» Available data:
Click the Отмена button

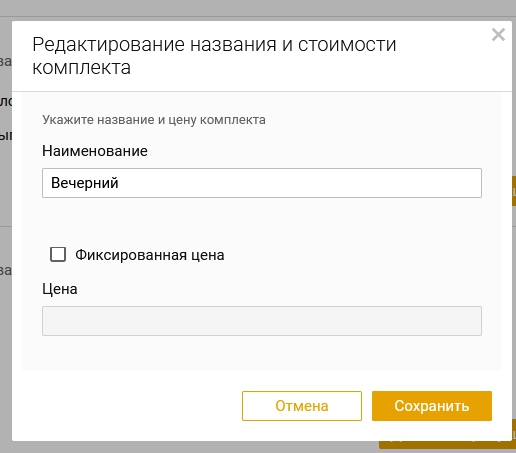[x=302, y=406]
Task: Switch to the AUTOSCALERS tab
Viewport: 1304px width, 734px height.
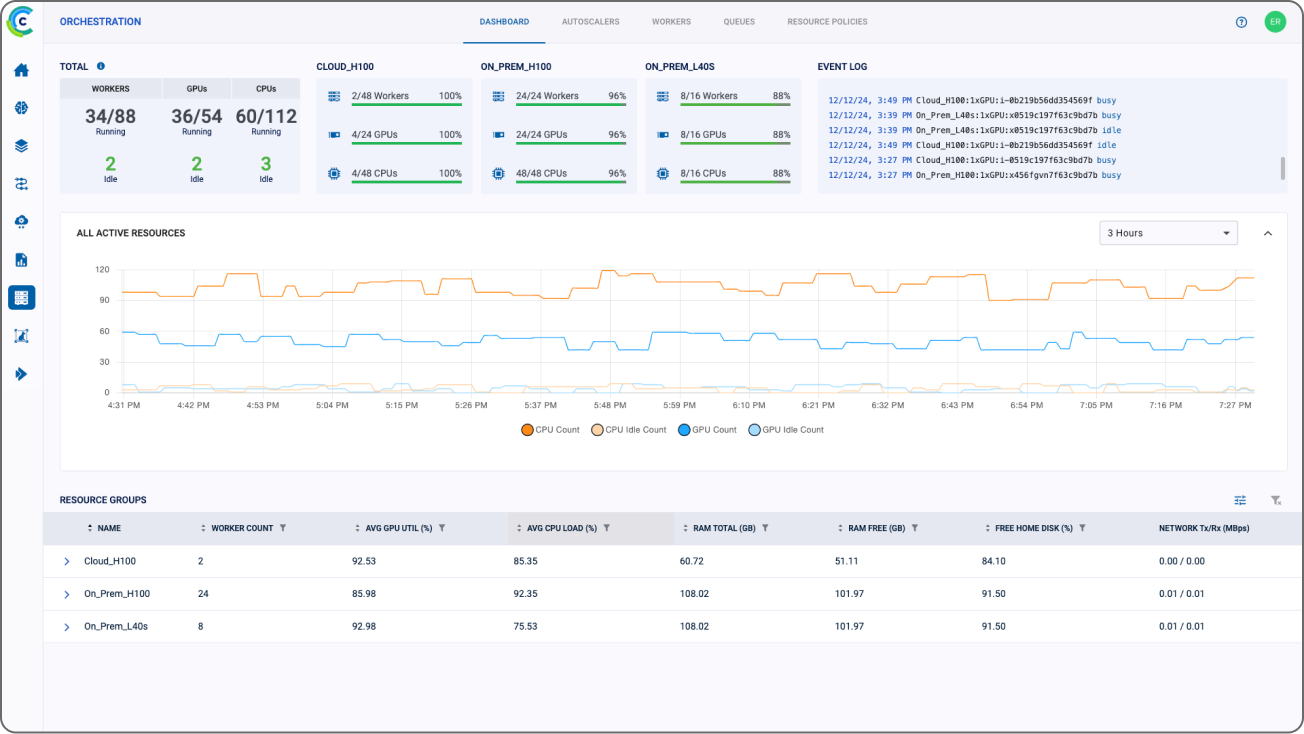Action: pyautogui.click(x=590, y=21)
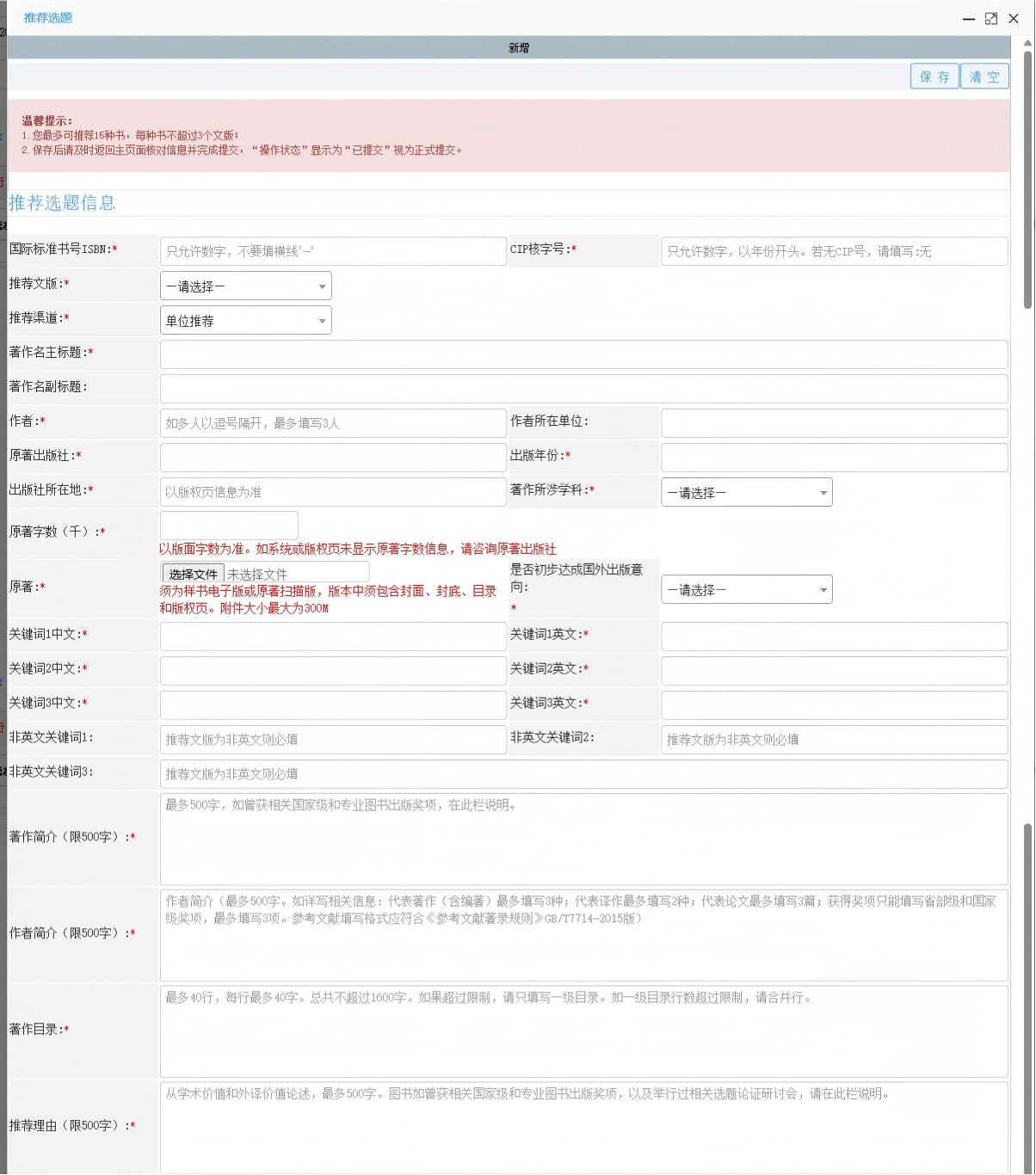Open the 是否初步达成国外出版意向 dropdown

(746, 590)
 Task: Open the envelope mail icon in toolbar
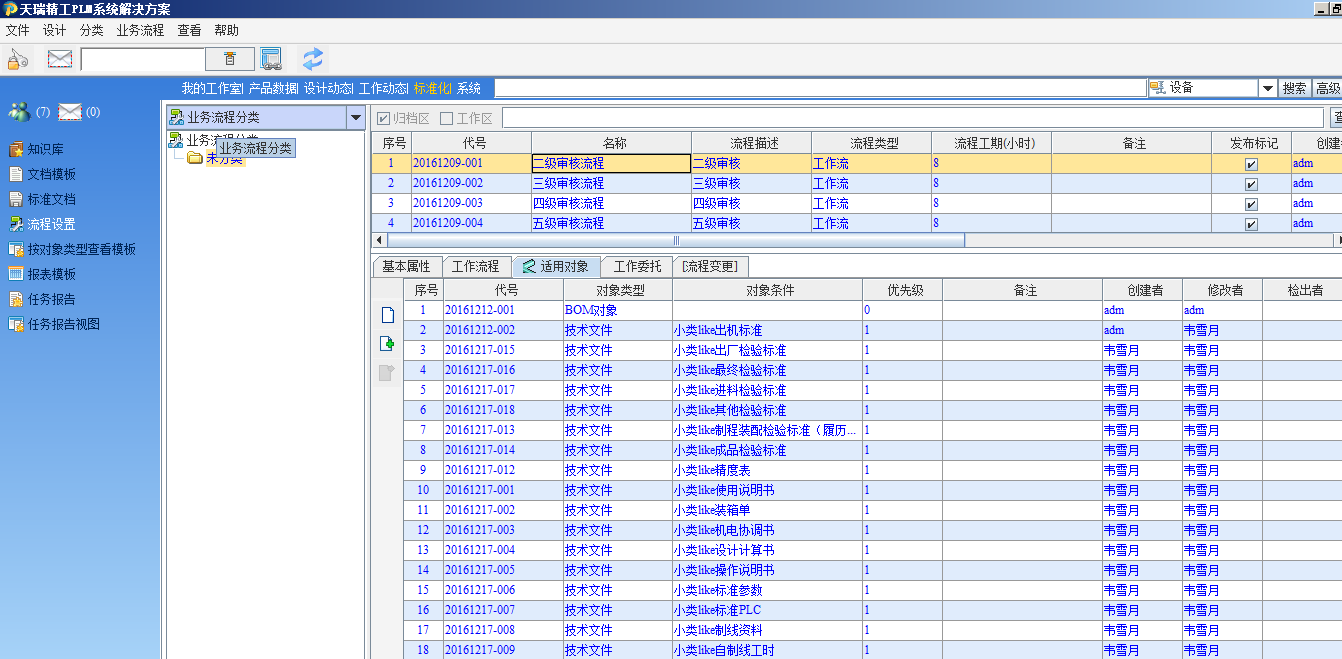pyautogui.click(x=60, y=59)

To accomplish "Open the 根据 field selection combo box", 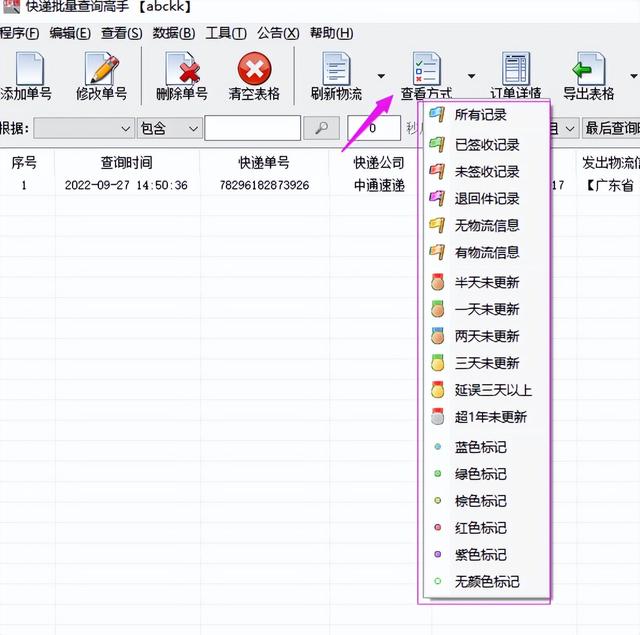I will coord(84,128).
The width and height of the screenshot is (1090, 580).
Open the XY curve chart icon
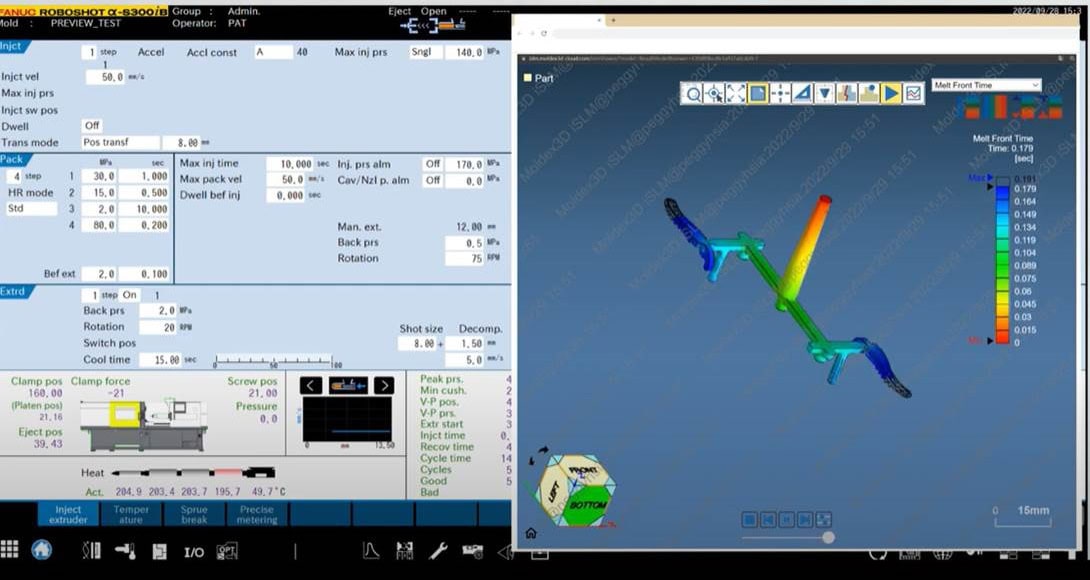tap(913, 93)
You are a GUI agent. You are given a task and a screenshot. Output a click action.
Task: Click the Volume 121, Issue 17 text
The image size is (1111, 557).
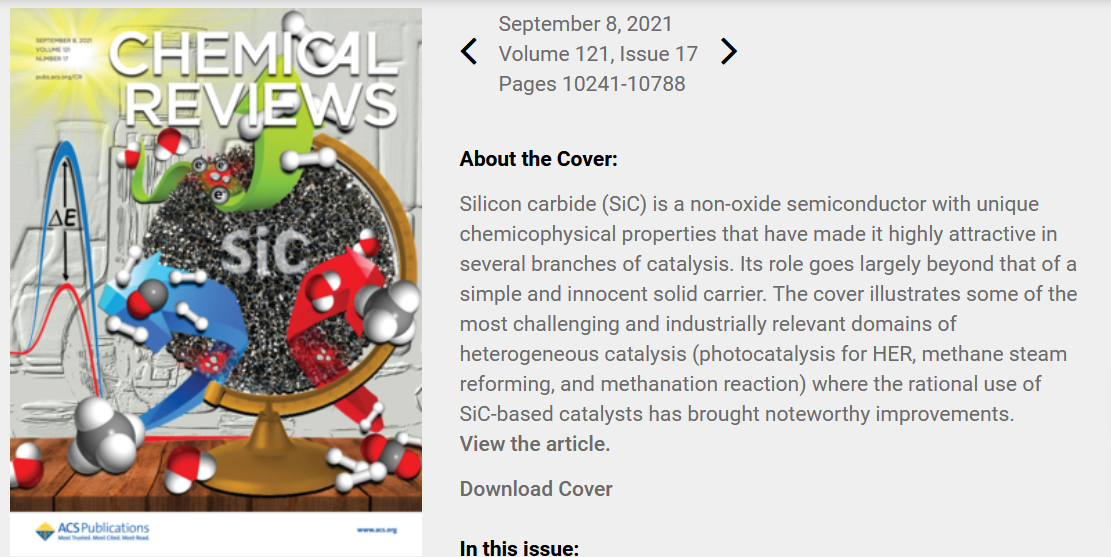[598, 54]
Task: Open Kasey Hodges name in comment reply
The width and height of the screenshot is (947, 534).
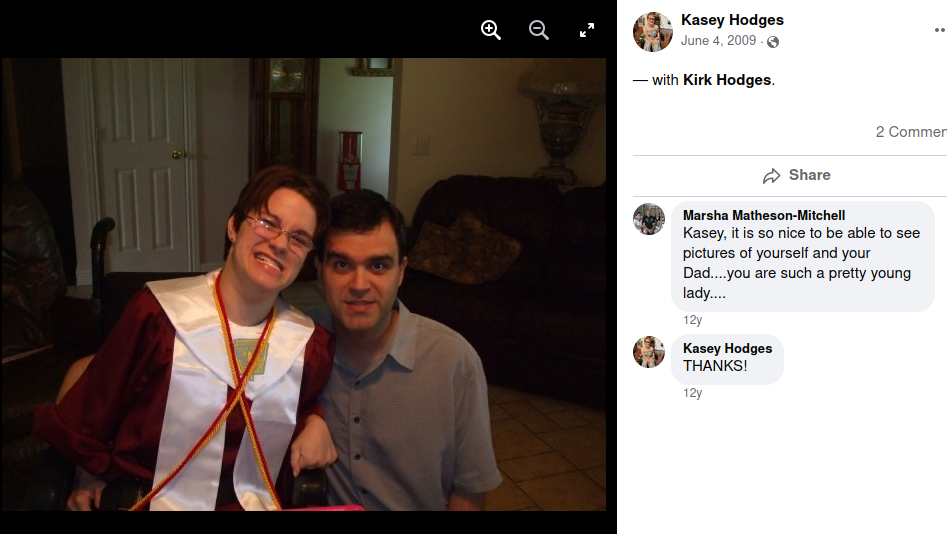Action: (727, 348)

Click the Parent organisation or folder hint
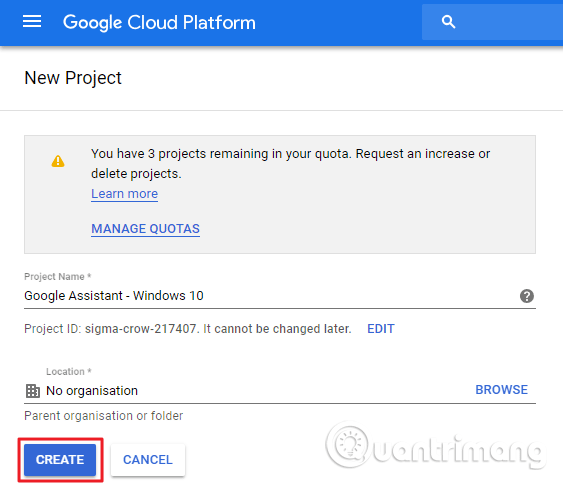(103, 416)
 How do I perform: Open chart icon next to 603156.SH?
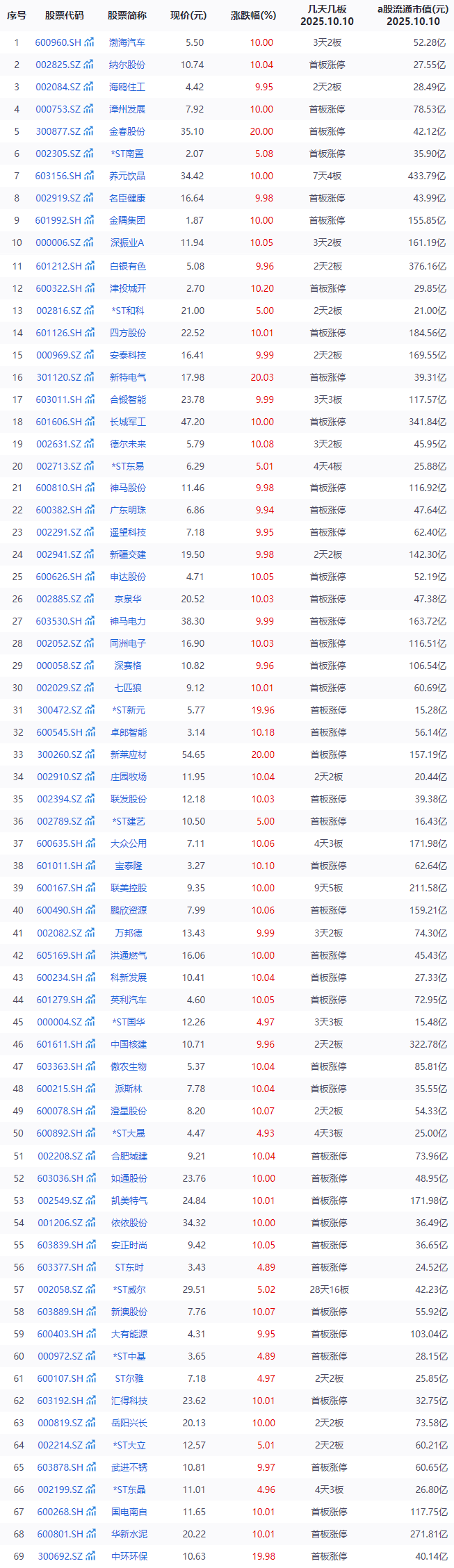[x=89, y=176]
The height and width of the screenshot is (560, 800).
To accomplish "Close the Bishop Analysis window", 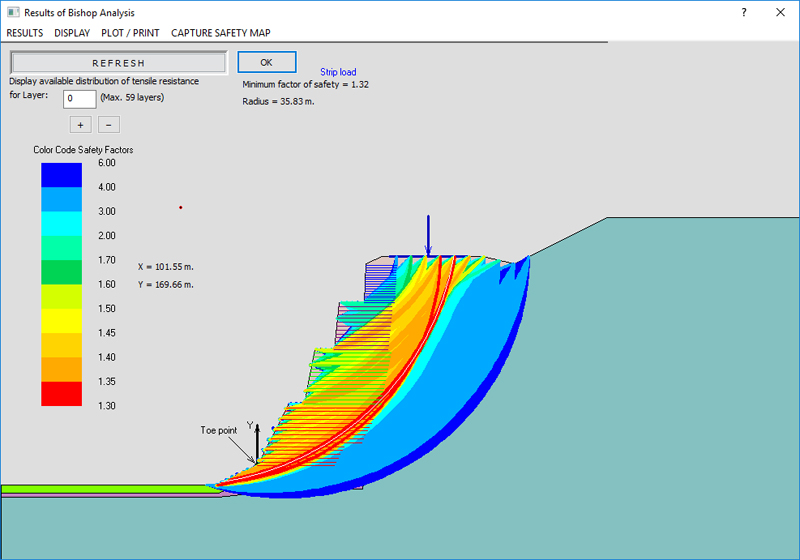I will pyautogui.click(x=780, y=12).
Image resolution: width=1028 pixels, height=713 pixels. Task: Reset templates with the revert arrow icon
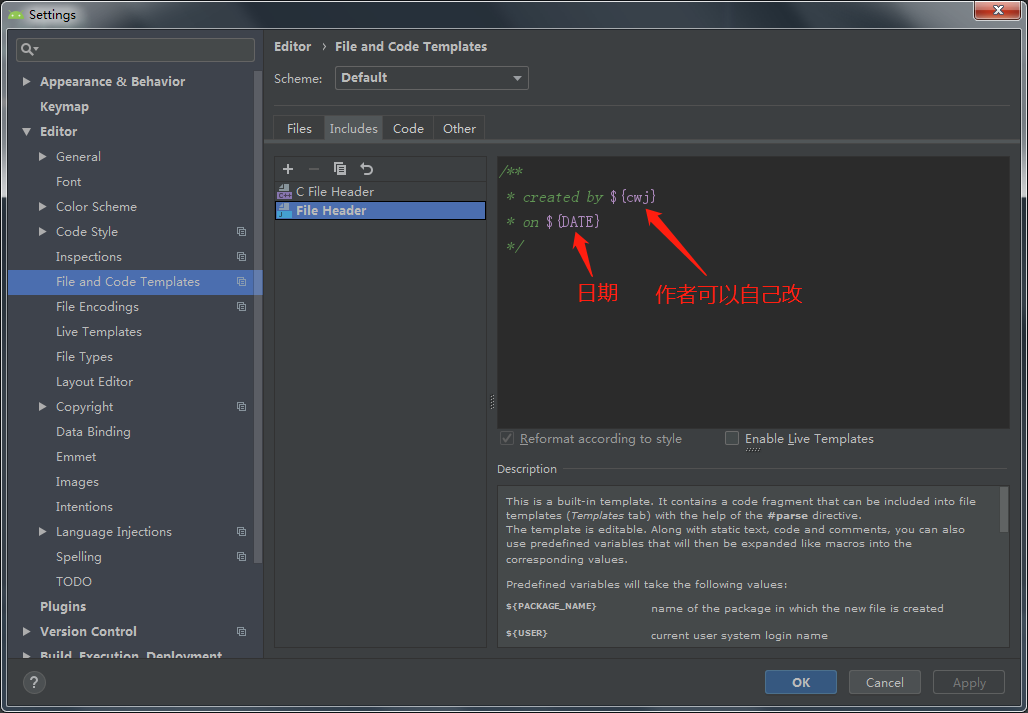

» What is needed: Copy the lines above exactly, starting at the one with "Open the XY curve chart icon" and ending at the one with "Task: Open Kasey Hodges name in comment reply", both included. Leave out any pictures and add nothing else.

» Task answer:
Open the XY curve chart icon
tap(913, 93)
You are a GUI agent. You are given a task and a screenshot. Output a click action.
Task: Click the Volume 121, Issue 17 text
The image size is (1111, 557).
[598, 54]
Task: Open Kasey Hodges name in comment reply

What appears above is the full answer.